** Problem to solve **
Copy out each of the following lines word for word, leaving out the pictures.

** Provided records **
[Start]

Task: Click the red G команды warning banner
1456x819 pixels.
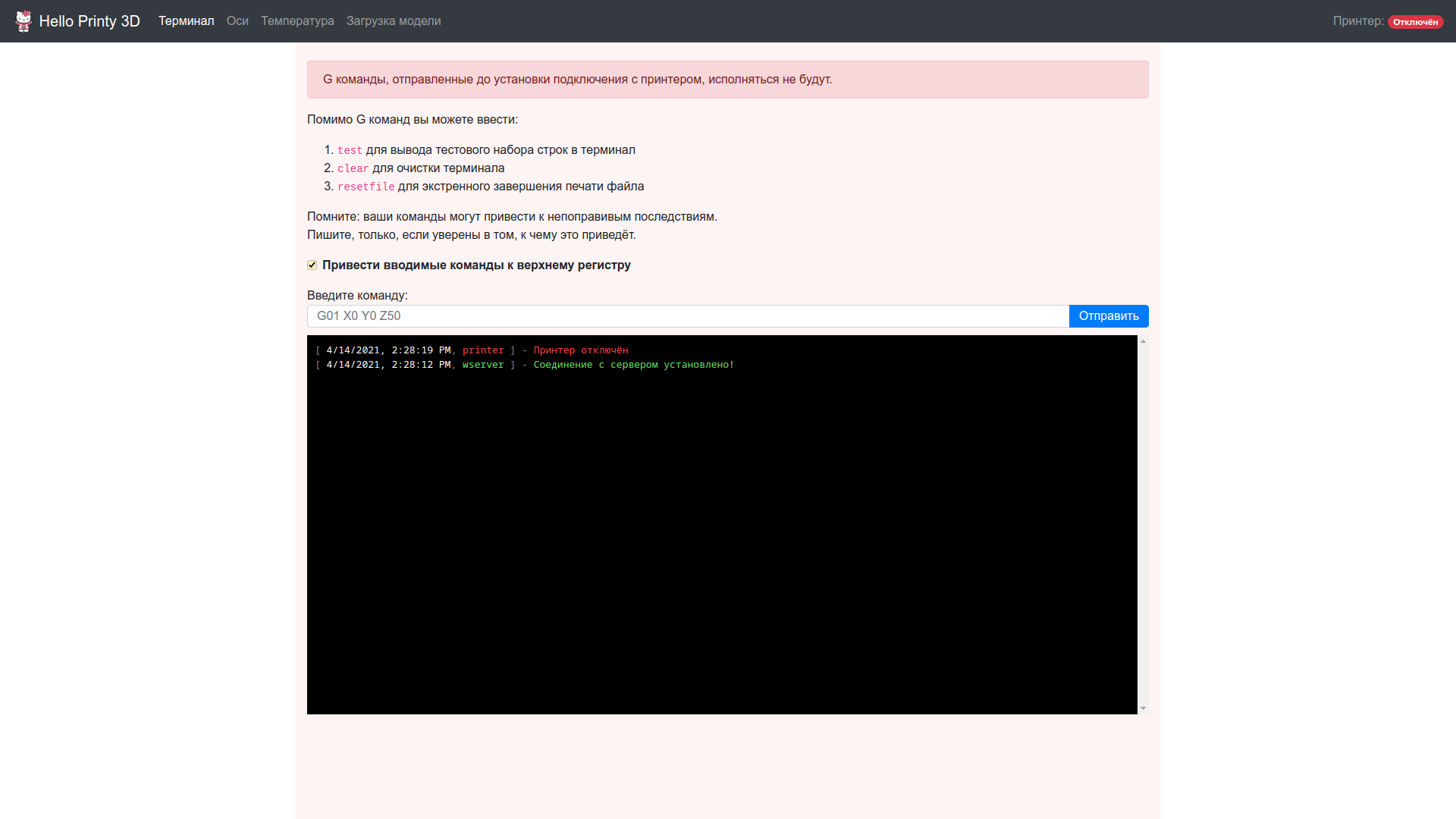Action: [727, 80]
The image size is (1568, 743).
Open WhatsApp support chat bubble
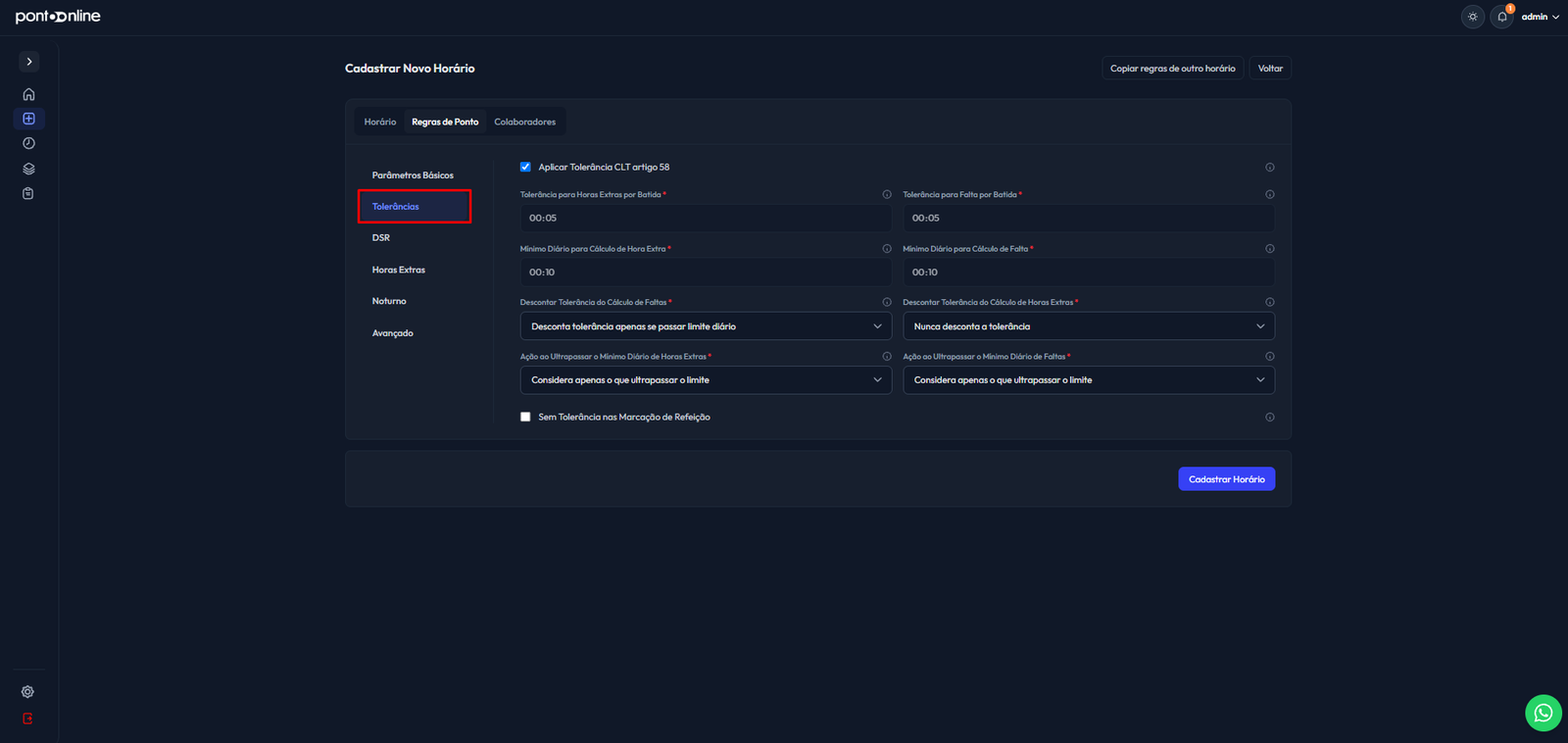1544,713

[End]

** Exercise solution **
Task: Click the red G команды warning banner
1456x819 pixels.
Action: [727, 80]
The image size is (1568, 743).
Open WhatsApp support chat bubble
1544,713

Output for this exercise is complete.